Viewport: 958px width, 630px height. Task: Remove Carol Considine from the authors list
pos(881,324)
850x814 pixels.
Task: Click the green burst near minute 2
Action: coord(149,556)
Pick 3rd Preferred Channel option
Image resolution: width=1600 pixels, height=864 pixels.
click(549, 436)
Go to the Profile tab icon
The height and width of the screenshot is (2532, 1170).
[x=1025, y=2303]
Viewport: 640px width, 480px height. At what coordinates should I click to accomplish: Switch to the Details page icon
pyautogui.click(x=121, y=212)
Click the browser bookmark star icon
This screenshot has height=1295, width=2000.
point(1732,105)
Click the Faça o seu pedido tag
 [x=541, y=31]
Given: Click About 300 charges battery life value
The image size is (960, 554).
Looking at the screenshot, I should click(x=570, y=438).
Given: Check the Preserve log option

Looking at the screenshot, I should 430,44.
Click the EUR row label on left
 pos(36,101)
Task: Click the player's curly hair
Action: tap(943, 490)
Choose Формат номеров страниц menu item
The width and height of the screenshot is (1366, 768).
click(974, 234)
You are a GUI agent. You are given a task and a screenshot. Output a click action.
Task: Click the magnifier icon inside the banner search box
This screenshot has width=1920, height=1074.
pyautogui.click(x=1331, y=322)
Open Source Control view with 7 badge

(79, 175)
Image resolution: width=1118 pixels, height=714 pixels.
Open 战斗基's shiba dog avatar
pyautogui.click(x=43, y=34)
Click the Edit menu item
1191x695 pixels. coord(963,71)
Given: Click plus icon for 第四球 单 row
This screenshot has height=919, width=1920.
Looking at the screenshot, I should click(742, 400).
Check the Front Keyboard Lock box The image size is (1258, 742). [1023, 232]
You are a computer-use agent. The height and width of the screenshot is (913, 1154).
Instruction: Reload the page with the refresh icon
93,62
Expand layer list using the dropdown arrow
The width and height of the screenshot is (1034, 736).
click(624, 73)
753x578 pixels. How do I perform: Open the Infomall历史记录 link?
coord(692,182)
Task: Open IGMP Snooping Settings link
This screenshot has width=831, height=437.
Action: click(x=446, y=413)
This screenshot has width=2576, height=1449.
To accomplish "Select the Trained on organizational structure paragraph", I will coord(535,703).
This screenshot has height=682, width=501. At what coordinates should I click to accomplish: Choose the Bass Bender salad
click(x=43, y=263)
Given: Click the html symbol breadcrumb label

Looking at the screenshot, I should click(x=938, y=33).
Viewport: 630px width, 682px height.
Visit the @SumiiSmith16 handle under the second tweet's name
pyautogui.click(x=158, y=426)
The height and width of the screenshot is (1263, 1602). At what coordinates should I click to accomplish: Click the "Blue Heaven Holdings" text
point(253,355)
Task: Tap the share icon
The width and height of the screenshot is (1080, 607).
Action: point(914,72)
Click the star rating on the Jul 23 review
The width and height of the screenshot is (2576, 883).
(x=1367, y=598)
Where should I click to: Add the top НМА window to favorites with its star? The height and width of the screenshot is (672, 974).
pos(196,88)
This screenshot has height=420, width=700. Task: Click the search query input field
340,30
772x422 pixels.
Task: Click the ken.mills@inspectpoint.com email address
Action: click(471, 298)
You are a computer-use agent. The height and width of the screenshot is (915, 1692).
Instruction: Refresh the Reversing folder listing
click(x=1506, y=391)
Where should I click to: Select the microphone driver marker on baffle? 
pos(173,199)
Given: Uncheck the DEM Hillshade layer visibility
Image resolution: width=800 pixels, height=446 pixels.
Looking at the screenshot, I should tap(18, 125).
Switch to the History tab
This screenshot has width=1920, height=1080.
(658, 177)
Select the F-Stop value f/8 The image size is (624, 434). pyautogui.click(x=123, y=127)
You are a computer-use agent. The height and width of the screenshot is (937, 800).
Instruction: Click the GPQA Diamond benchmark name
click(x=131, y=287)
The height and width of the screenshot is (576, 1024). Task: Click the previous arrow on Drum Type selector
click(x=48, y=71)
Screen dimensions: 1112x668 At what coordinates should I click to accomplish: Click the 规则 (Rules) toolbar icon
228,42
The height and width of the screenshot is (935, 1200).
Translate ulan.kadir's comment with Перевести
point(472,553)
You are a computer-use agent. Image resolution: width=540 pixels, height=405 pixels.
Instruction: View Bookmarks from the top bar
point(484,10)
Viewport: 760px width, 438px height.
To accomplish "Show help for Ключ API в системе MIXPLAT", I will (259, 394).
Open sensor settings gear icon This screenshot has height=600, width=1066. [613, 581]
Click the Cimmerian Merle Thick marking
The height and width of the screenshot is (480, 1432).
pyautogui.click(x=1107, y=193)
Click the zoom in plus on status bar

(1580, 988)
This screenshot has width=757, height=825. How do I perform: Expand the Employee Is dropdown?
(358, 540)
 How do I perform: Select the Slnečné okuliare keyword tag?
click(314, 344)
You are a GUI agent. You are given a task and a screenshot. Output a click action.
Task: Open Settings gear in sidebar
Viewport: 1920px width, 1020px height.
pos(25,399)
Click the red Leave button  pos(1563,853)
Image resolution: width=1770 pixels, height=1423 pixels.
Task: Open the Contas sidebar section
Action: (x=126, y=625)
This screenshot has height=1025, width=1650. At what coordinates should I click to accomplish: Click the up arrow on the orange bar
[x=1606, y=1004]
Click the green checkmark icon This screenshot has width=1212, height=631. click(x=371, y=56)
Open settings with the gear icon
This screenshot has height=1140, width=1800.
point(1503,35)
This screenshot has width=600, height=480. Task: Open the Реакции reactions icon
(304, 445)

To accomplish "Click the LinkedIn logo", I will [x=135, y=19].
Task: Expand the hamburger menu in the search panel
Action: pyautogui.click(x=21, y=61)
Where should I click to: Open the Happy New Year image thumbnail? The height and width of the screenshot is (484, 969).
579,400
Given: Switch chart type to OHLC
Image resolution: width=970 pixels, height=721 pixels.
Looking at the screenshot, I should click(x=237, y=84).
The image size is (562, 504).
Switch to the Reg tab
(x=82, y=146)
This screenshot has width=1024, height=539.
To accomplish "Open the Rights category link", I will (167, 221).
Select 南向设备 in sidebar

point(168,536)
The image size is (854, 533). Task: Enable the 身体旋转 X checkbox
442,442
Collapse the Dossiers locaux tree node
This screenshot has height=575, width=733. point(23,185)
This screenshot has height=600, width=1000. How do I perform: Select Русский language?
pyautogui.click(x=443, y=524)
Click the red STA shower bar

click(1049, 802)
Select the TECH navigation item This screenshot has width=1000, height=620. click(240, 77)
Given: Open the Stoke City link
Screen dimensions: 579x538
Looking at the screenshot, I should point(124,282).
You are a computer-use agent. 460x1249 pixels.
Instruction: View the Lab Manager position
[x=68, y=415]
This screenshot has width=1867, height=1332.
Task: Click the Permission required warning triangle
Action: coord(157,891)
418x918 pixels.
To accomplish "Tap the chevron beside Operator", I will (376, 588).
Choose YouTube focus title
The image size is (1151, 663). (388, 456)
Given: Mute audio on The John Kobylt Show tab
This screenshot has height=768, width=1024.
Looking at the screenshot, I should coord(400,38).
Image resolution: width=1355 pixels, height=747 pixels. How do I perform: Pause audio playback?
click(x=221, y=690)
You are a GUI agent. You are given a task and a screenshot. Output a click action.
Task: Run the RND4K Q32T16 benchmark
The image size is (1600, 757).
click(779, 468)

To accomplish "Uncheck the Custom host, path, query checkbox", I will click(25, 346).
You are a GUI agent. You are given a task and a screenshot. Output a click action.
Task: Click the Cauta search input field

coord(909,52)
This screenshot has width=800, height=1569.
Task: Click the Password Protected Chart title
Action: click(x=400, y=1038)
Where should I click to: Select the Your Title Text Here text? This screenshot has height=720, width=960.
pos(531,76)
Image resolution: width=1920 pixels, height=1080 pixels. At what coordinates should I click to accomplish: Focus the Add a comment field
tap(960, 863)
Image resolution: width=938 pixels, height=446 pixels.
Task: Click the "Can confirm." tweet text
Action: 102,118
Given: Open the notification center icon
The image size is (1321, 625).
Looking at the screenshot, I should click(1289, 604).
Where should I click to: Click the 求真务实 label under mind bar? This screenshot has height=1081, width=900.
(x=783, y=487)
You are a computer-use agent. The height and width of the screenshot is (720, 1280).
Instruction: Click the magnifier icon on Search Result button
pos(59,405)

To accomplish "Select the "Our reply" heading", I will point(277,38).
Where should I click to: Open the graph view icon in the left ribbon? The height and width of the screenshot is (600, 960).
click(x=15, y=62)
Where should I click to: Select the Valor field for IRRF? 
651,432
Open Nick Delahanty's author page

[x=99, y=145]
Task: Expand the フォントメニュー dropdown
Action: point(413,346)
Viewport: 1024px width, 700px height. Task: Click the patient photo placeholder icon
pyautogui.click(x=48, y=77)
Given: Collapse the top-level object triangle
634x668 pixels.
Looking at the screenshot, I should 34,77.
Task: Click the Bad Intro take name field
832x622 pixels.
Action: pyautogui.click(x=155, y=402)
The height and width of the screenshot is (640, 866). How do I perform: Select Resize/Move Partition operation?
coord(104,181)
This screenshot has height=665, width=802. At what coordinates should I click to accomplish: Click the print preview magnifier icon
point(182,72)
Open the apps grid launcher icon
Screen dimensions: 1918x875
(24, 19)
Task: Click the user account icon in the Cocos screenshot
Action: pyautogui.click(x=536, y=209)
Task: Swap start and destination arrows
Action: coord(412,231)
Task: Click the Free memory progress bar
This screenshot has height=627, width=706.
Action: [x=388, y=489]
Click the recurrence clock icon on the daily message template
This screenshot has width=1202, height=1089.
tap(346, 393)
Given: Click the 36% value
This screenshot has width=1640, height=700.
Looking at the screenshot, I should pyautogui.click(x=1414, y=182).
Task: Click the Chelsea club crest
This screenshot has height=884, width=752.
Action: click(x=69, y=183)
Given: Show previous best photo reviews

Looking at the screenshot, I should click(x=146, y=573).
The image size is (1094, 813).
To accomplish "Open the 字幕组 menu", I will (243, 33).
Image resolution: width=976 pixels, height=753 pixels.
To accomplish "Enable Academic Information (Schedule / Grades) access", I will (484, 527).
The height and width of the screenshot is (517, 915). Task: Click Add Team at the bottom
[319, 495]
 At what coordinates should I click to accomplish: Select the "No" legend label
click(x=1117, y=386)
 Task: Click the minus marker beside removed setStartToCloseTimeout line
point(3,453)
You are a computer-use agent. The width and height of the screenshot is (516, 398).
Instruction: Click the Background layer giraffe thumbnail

- What the task requires -
Write down, word for word, the lines above from the one containing "Open 战斗基's shiba dog avatar" through the one containing "Check the Front", both ends included.

- Solution to this exercise -
Open 战斗基's shiba dog avatar
pyautogui.click(x=43, y=34)
Click the Edit menu item
1191x695 pixels. coord(963,71)
Given: Click plus icon for 第四球 单 row
This screenshot has height=919, width=1920.
Looking at the screenshot, I should click(742, 400).
Check the Front Keyboard Lock box The image size is (1258, 742). [1023, 232]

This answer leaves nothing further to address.